I watched an osprey dive 3 times in our pond and on the third dive, it pulled out a big bream. That was cool to watch.

Nice bass


----------



## Andy (Oct 13, 2008)

FishinsMyLife said:


> I watched an osprey dive 3 times in our pond and on the third dive, it pulled out a big bream. That was cool to watch.
> 
> Nice bass



I watched one the other day got a decent SM. Not sure at the speed they hit the water, but it's cool to watch a bird that big smack the water.


----------



## Captain Ahab (Oct 14, 2008)

Zum said:


> Nice fish.
> Do you know what temp.,the water is your fishing?
> There was an osphrey here my last time out.Getting kinda late for him up here.The last couple years we have tons of turkey vultures too,they were never here 5 years ago.




Water was around 65*


----------



## angry Bob (Oct 14, 2008)

Nice job Ahab, when you're able to take away something positive from the outing, it makes it all worth it.
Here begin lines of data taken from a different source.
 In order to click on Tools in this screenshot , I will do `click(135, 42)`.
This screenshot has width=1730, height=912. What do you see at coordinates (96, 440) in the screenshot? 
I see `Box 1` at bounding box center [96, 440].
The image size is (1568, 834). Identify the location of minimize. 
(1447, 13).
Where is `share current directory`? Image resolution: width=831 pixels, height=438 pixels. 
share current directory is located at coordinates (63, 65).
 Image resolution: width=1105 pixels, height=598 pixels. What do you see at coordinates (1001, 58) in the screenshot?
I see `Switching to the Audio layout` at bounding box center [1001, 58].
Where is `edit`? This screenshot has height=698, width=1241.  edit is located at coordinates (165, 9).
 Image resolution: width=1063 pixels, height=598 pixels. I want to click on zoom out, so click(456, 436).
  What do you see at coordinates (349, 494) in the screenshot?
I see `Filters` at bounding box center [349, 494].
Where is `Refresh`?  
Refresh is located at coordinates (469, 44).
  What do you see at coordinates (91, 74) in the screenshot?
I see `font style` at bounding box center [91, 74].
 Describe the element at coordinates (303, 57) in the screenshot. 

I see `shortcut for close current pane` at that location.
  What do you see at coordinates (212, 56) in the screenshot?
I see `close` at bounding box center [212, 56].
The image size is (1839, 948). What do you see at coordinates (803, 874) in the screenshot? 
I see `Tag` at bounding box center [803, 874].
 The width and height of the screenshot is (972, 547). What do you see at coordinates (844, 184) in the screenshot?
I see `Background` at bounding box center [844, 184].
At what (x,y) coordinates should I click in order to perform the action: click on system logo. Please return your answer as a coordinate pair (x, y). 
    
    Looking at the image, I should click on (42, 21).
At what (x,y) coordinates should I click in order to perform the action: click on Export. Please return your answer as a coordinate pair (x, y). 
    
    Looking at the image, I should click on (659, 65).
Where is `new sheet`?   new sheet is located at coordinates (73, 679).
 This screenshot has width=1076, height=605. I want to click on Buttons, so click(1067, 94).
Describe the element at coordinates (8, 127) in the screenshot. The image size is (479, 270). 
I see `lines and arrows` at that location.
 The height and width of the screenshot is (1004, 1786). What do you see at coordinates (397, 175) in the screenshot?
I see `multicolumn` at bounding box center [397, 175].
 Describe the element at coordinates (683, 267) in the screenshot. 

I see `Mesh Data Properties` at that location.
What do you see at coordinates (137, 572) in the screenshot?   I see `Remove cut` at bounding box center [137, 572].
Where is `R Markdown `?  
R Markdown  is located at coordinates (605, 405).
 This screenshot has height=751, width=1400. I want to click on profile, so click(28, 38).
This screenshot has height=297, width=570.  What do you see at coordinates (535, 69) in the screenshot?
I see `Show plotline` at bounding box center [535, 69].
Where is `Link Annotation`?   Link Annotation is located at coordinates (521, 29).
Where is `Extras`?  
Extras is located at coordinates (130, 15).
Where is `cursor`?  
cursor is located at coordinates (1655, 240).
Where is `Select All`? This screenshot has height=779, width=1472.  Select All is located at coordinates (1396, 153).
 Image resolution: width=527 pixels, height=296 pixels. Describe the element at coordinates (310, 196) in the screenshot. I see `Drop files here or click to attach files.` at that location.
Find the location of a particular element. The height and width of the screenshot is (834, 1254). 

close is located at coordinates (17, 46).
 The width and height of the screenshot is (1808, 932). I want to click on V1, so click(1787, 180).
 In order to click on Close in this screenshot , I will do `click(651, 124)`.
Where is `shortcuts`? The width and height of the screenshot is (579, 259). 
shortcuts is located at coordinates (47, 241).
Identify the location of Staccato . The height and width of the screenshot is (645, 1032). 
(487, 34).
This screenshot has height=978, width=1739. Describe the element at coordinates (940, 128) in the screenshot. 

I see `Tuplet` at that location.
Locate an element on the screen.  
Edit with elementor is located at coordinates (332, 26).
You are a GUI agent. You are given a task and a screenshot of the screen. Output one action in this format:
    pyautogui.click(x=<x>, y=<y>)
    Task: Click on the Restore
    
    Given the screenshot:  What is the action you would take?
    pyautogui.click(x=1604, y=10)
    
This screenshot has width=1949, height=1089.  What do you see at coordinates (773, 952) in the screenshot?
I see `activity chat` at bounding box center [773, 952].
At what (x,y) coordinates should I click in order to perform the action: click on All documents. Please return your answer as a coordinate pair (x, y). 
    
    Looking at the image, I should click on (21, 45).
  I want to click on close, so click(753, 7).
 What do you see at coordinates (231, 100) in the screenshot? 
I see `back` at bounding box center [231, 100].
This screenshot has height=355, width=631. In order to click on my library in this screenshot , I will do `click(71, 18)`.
Nice bass.


----------



## slim357 (Oct 14, 2008)

Nice fish


----------



## Salmon_Slayer_2008_Lund (Oct 14, 2008)

Very nice catch. Feel sorry for the Brook Trout in the pic with the bird lol.


----------



## mr.fish (Oct 14, 2008)

It is def. getting tougher for bass, as the water is cooling. Nice catch Dave.


----------



## bcritch (Oct 14, 2008)

Nice Catch captain.........


----------



## mtnman (Oct 15, 2008)

Nice fish Dave, Glad to see you could get out and do some fishing.


----------